How to Reduce or Eliminate IRMAA if Your Income is Lower Today Than
Two Years Ago
Many people, for various reasons, have lower income today than two years ago. If you are subject to IRMAA and experience a “Life-Changing Event” as defined by the SSA that reduces your income, you can request an IRMAA reduction from the SSA by using a form available on the SSA website, similar to this: https://www.ssa.gov/forms/ssa-44-ext.pdf.
Life-Changing Events for IRMAA reductions include:
- Death of a spouse
- Marriage ending through divorce or annulment
- Termination of employment by individual or spouse, or reduction in hours worked
- Reduction in income due to “loss of income-producing property”
- Reduction or loss of pension income.
20 C.F.R. § 418.1205.
The SSA requires tax returns and qualified life-changing event documentation for IRMAA reductions. If you ask for relief using a projected income, SSA will confirm the projected income when that tax year is officially filed with the IRS. If you end up overpaying Part B or Part D premiums during the IRMAA reduction process, the SSA will issue a refund.

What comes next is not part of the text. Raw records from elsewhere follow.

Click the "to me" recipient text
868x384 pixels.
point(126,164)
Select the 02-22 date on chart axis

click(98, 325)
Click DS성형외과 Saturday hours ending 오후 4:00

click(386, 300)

Regulations appear to require that your request to reduce IRMAA due to a Life-Changing Event be made the same year that income reduction caused by the Life-Changing Event occurs, or if in the last three months of the year, by March 31 of the following year. 20 C.F.R. § 418.1310(a)(4). Exceptions may be available for “good cause”.
If you miss the deadline it matters, for example, when a person who is laid off opts to continue coverage through Consolidated Omnibus Reconciliation Act (COBRA) and the issue of Medicare premiums does not come up until the deadline has expired to request an adjustment.
IMPORTANT NOTE: If you are Medicare-eligible and inherit a large IRA, your IRA distributions, which can no longer exceed 10 years under the SECURE Act, may also affect your Part B and D premiums. Be sure to contact Medicare when a “Life-Changing Event” happens such as complete distribution of the IRA.